# [What the task asks]
Exact reproduction of the data is required, with images excluded.
****
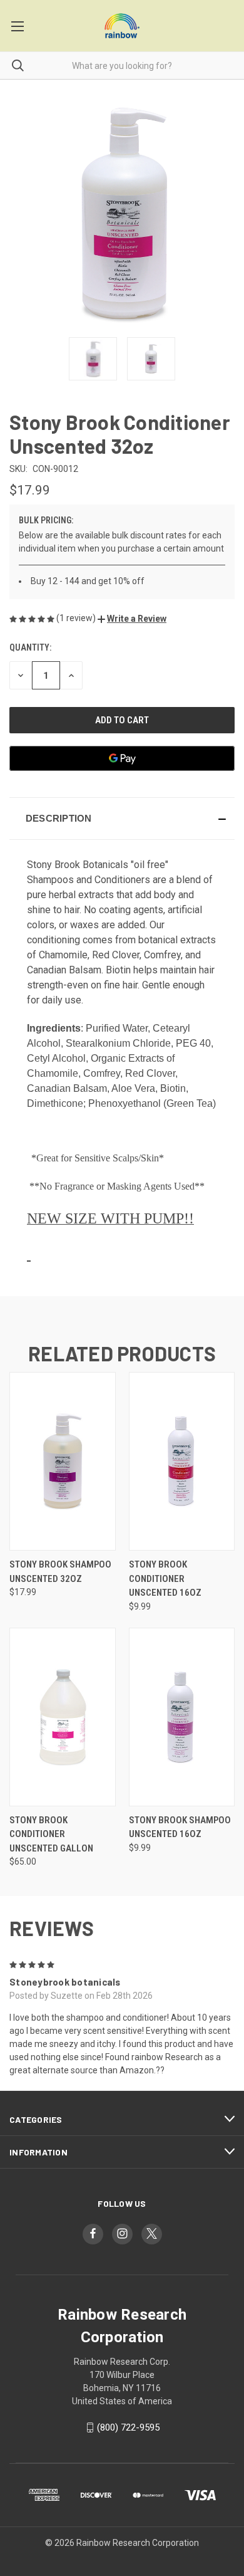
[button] (132, 619)
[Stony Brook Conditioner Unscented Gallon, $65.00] (62, 1717)
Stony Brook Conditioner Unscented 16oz (165, 1578)
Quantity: (30, 647)
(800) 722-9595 (128, 2427)
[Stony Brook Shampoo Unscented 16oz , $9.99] (182, 1717)
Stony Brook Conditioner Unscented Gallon (51, 1834)
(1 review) (77, 618)
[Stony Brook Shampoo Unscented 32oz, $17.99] (62, 1461)
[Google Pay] (122, 758)
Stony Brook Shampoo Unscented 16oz (180, 1827)
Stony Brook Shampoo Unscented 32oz (60, 1571)
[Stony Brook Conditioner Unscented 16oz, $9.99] (182, 1461)
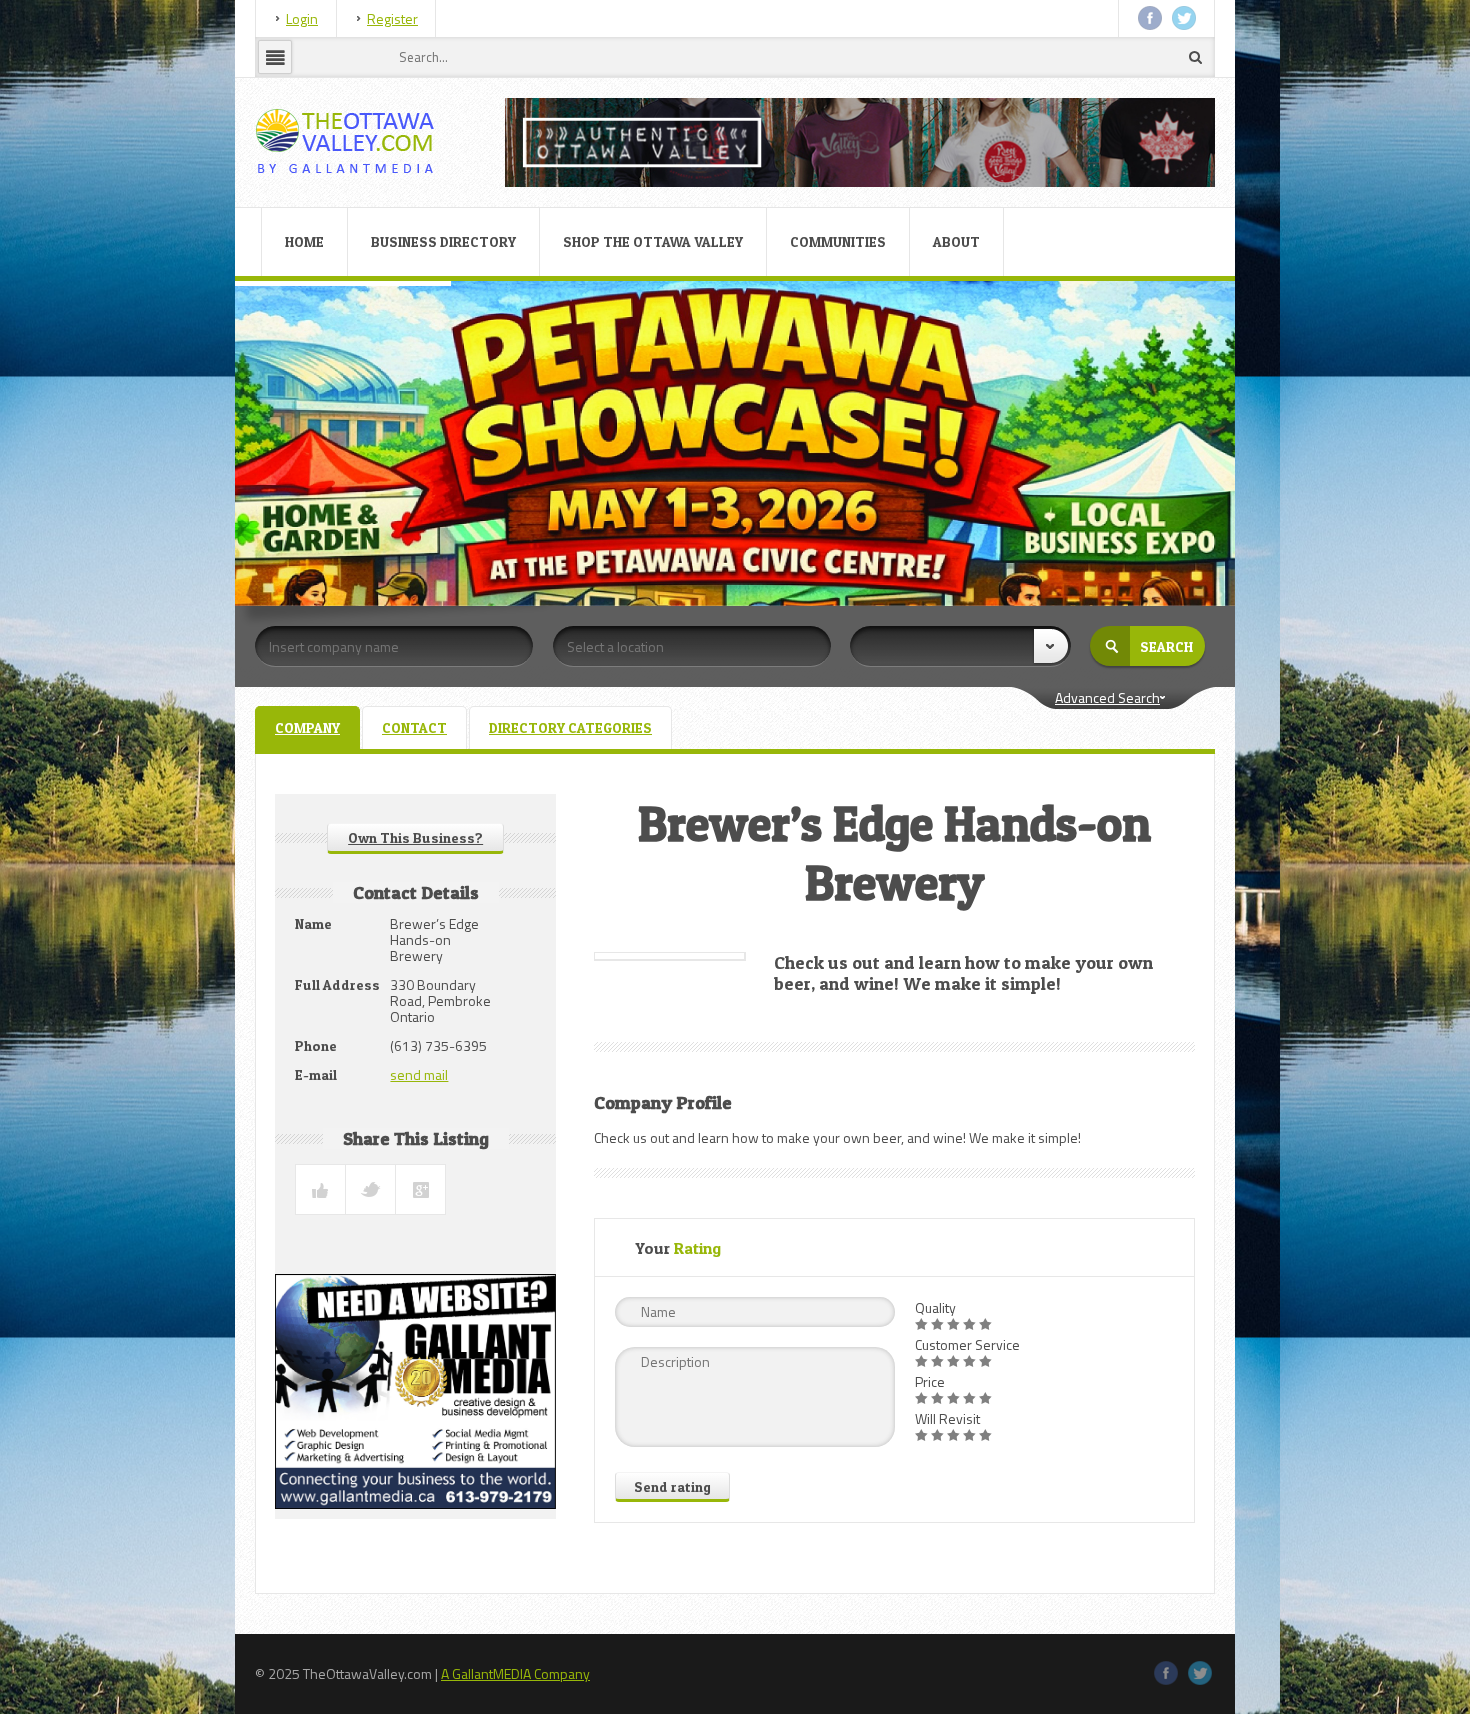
****
# [Solved problem]
[button] (132, 619)
[Stony Brook Conditioner Unscented Gallon, $65.00] (62, 1717)
Stony Brook Conditioner Unscented 16oz (165, 1578)
Quantity: (30, 647)
(800) 722-9595 (128, 2427)
[Stony Brook Shampoo Unscented 16oz , $9.99] (182, 1717)
Stony Brook Conditioner Unscented Gallon (51, 1834)
(1 review) (77, 618)
[Stony Brook Shampoo Unscented 32oz, $17.99] (62, 1461)
[Google Pay] (122, 758)
Stony Brook Shampoo Unscented 16oz (180, 1827)
Stony Brook Shampoo Unscented 32oz (60, 1571)
[Stony Brook Conditioner Unscented 16oz, $9.99] (182, 1461)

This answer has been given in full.